● **Task directions**
Whenever a line in the data contains "agent", show that line.
#### Data shown
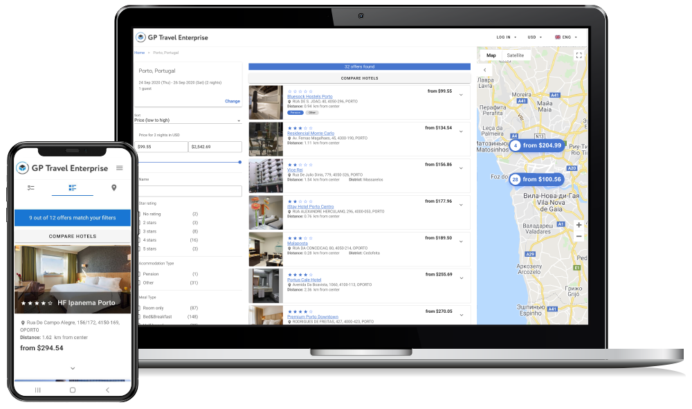Open the hamburger menu on the phone

click(120, 168)
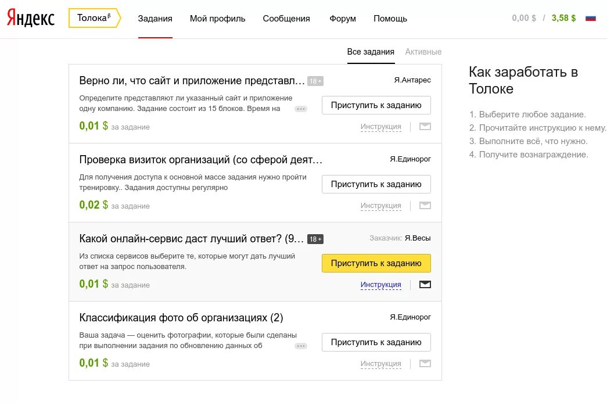The image size is (607, 405).
Task: Expand description of site and app task
Action: 300,109
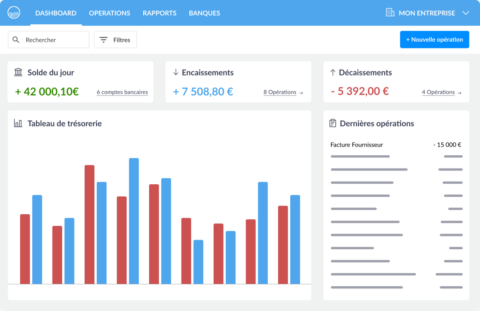Viewport: 480px width, 311px height.
Task: Open the Rapports tab
Action: pos(159,13)
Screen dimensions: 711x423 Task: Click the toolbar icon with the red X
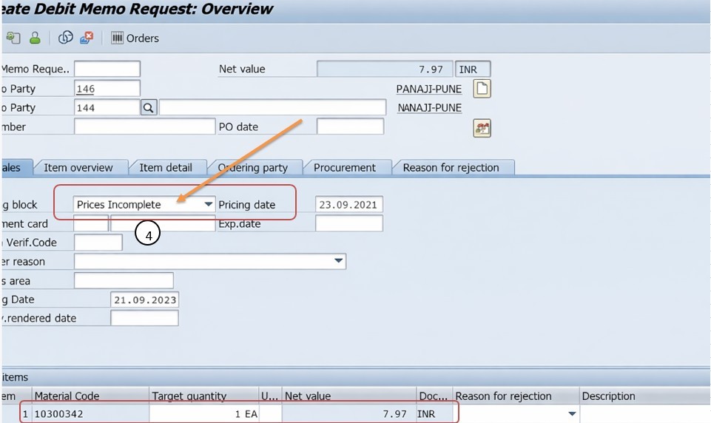coord(87,38)
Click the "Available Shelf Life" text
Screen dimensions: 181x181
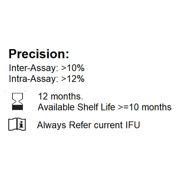click(x=77, y=107)
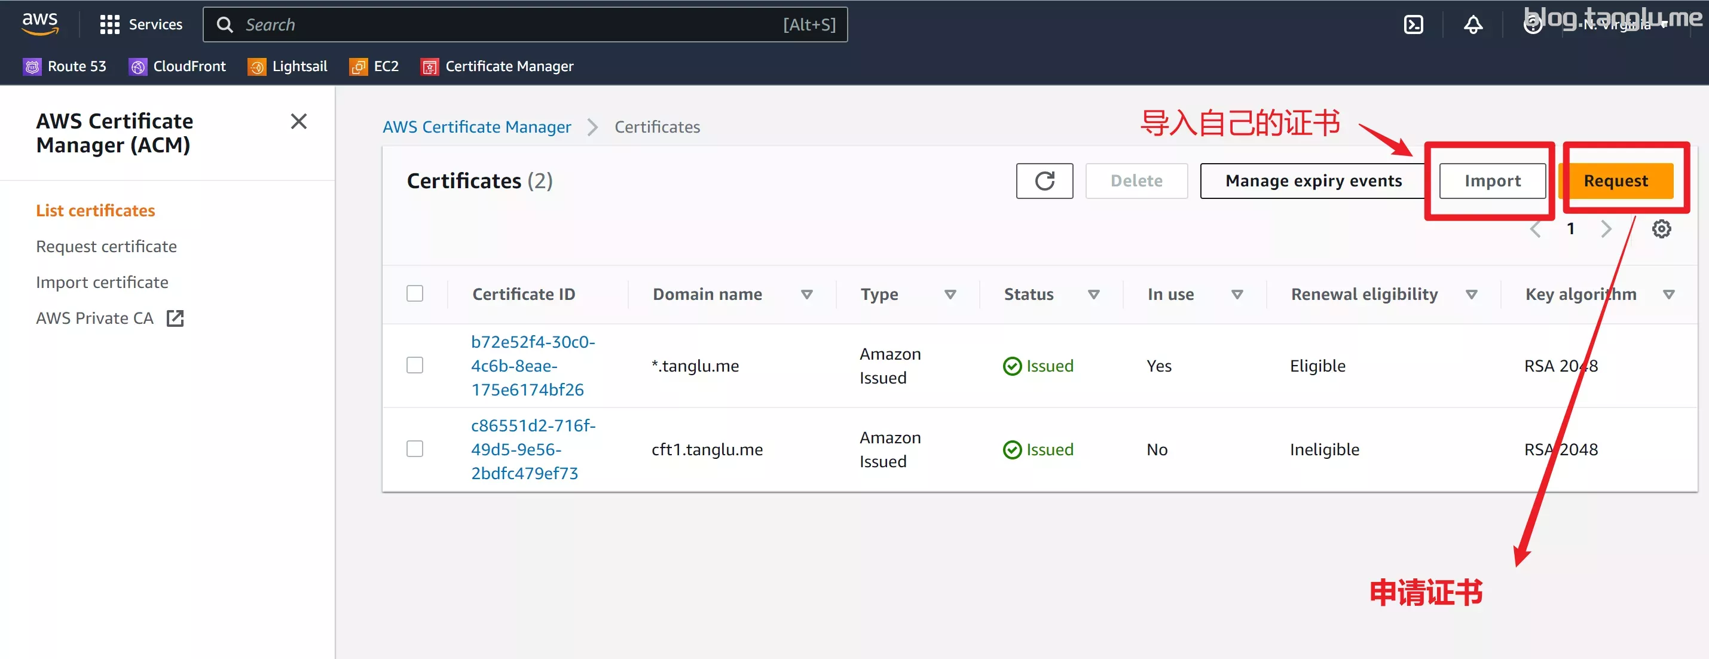The height and width of the screenshot is (659, 1709).
Task: Focus the AWS search field
Action: click(x=525, y=25)
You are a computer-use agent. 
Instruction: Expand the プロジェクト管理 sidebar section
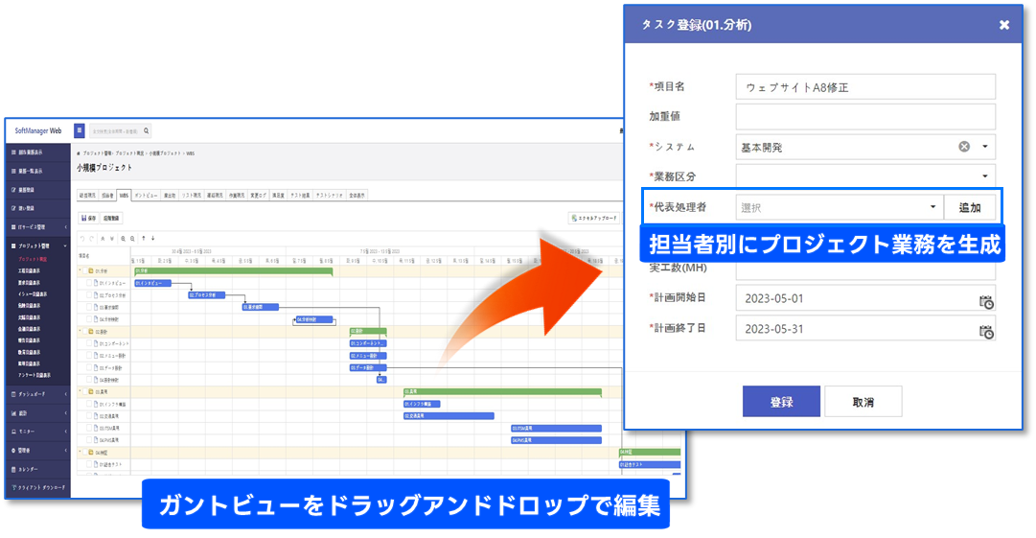click(36, 246)
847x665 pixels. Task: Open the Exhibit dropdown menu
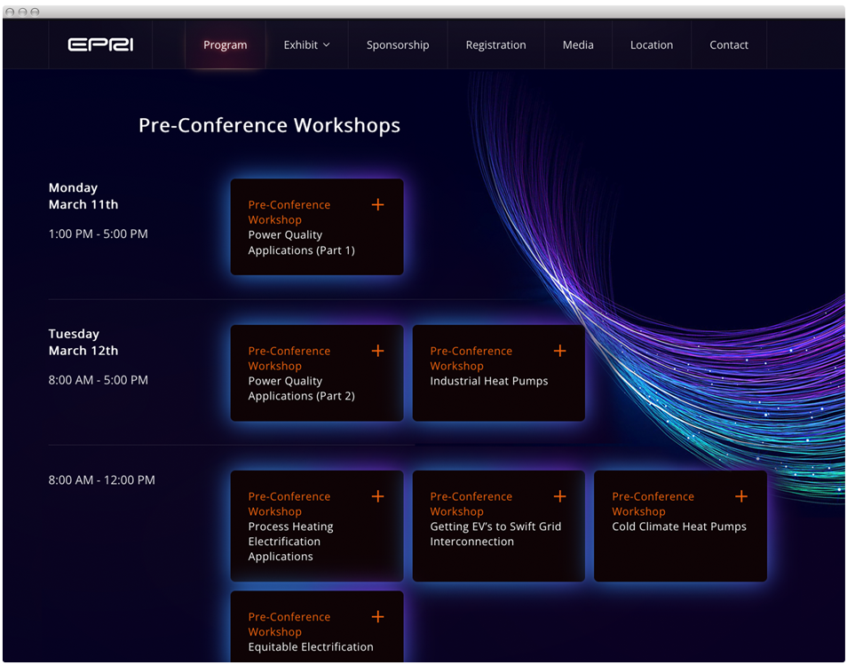[306, 44]
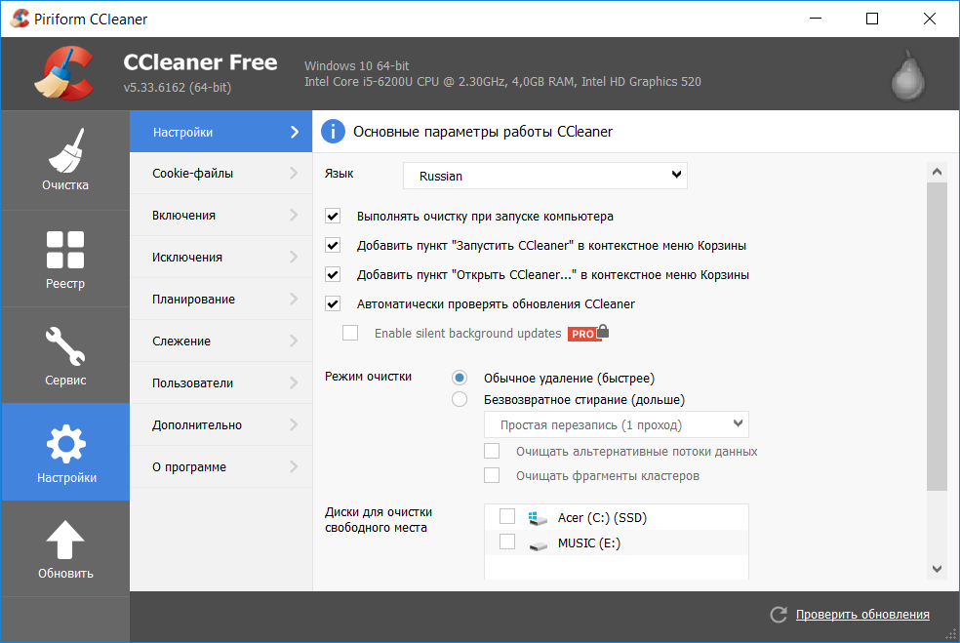
Task: Uncheck Автоматически проверять обновления CCleaner
Action: point(334,303)
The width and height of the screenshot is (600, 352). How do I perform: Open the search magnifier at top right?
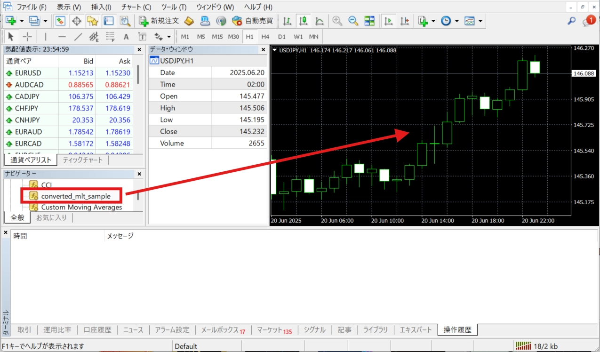coord(571,21)
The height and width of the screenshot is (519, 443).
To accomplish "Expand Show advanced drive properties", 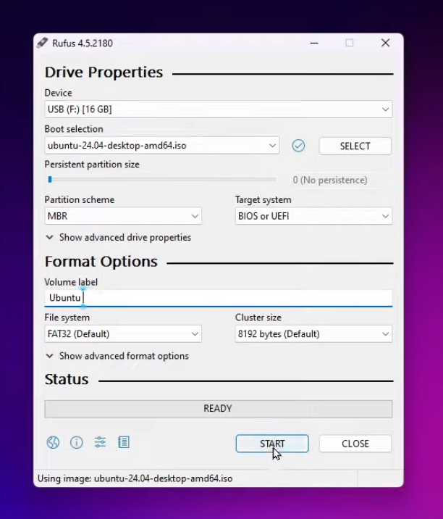I will [119, 238].
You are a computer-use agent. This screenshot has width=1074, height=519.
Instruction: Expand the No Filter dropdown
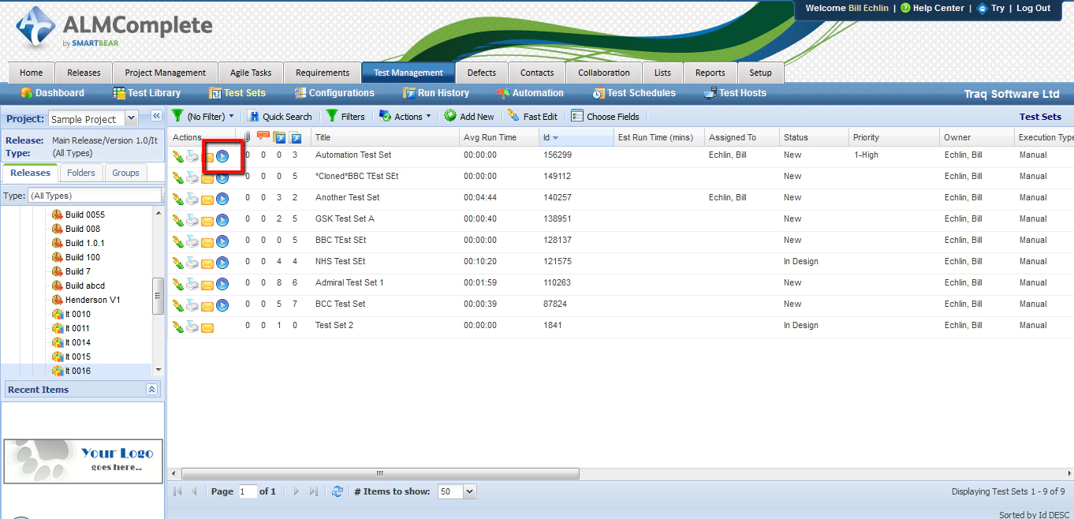pos(203,116)
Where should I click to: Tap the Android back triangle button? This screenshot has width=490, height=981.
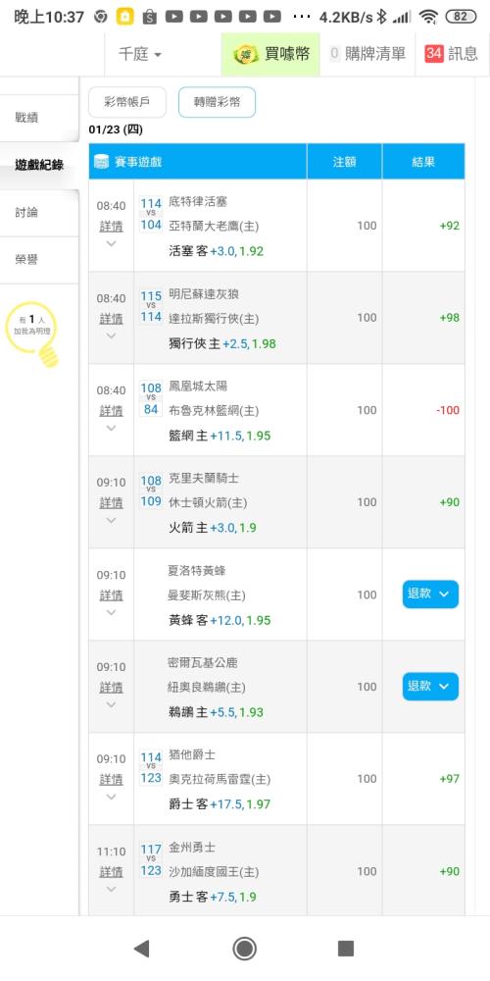141,949
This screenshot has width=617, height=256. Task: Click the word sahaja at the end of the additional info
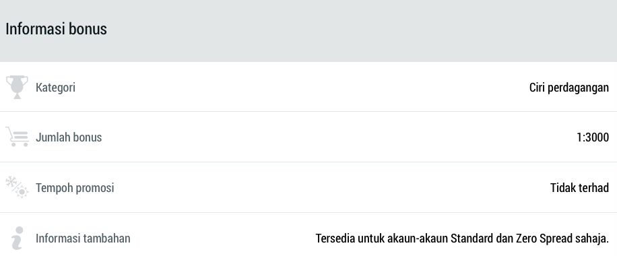coord(592,238)
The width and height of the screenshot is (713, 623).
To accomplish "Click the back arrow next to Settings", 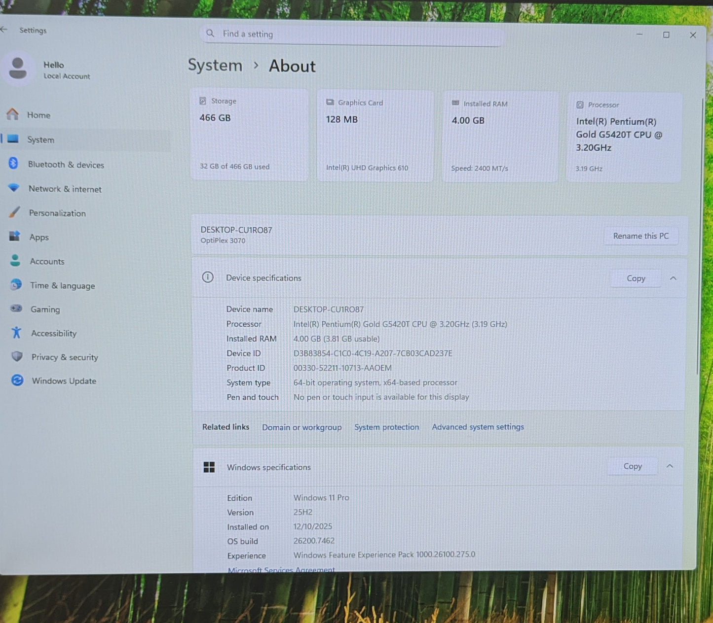I will click(x=4, y=30).
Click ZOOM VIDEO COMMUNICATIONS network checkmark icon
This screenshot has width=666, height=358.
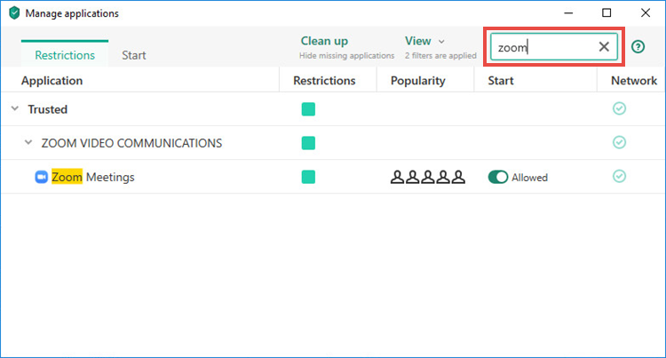619,142
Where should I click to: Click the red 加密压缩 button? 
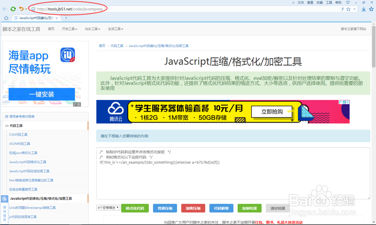tap(193, 208)
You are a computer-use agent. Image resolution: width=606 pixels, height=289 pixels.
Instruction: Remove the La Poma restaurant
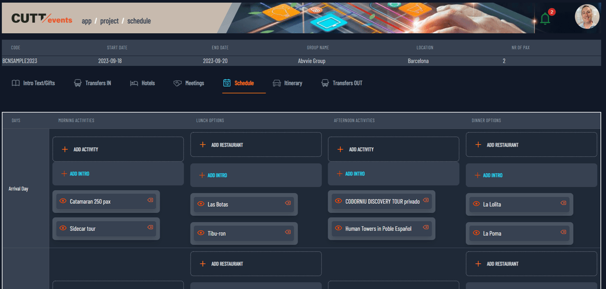click(563, 232)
########
● **Task solution**
You are a computer-use agent. 
You are a computer-use agent. This screenshot has width=1074, height=519.
You are a computer-use agent. Image resolution: width=606 pixels, height=289 pixels.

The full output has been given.